Reasons to not use storyboards
Number one: In order for them to be helpful, storyboarding must create a creative advantage to the production company because it needs to put the client’s expectations in the proper place. Theses storyboards are going to put an image in the client’s mind that might not be accurate. Secondly, for director who is very visually astute, storyboards can often become a hindrance. Here’s why:
Often times on set, things are moving very quickly. People running around from place to place and decisions are being made on the fly. Production days can be so crammed packed with things to do on the schedule accurate decisions or necessity to meet the budget. Having a storyboard can get your mind worked into thinking a scene needs to be shot a certain way, but after seeing the image through the lens of the camera, the storyboard can be detrimental to allowing your mind the flexibility to make a better decision. Working with a shot list and a deep understanding of the inner workings of the scene may be a better option than relying on storyboards.

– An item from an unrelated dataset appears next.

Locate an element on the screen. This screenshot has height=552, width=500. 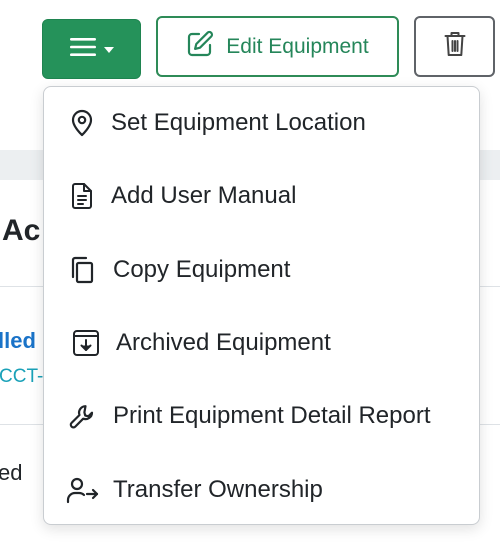
equipment-link: lled is located at coordinates (18, 341).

If storyboards are going to be created as educators for corporate clients, then make sure they are simple and quick enough to only relate basic information. Otherwise you run the risk of creating an image in the mind of the company that is unattainable and when you go to create an image different from the storyboard, there could be some confusion. Planning videos in pre production is one thing, to create a false digital scene in a client’s mind is another.
Having a good plan, is still good
Whether or not you want to use a shot list or storyboard, it is essential to the success of the project that the series of shots needed is carefully thought through with the help of the assistant director and production team. A well crafted storyboard drawn by a professional might be a perfect tool for some directors. The goal of storyboarding is to make quick display of what to expect. So for all you difficult to please clients out there who have a hard time visualizing a script, please note, the storyboard or storyboards needs to be a flexible tool. Either way (shot list or storyboard) there has to be a roadmap created before hand to ensure visual story telling success… unless you’re Steven Spielberg and you have years of experience with the director photography. I can tell you, there’s nothing worse than striking a set and then realizing you need to set up again because you didn’t get a shot.
Bottom line: I don’t like storyboards, even though they are a great tool. Some of my students do. Some productions require them. Some storyboards are perfect and create immense value for a film director to a corporate client. Storyboarding for me has proven unreliable at best and they usually end up getting disregarded for the better opportunity on set.